◆ **ACTIVITY**: Without including any pictures, copy every line below exactly.

(Collected data)
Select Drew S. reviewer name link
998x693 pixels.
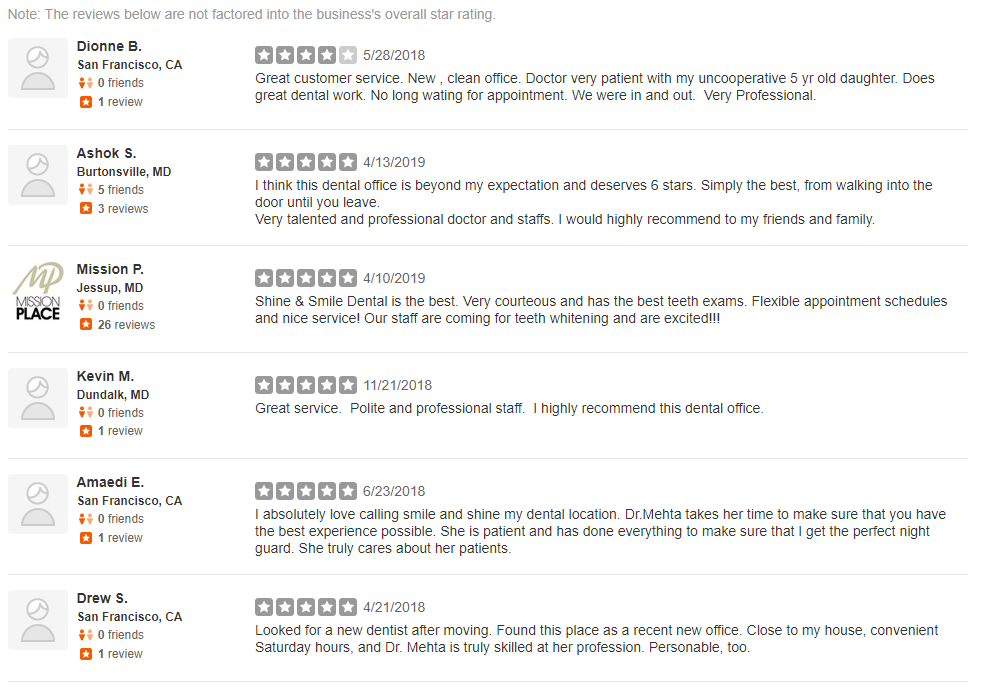tap(102, 598)
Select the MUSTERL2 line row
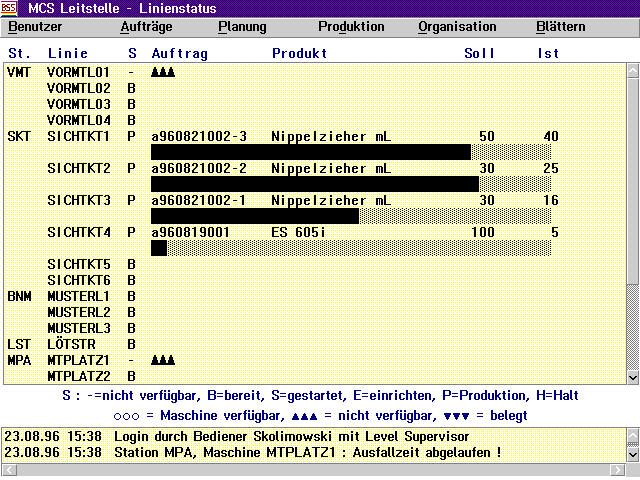 tap(78, 312)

◆ **TASK RESPONSE**:
Select Drew S. reviewer name link
998x693 pixels.
tap(102, 598)
Select the MUSTERL2 line row
 tap(78, 312)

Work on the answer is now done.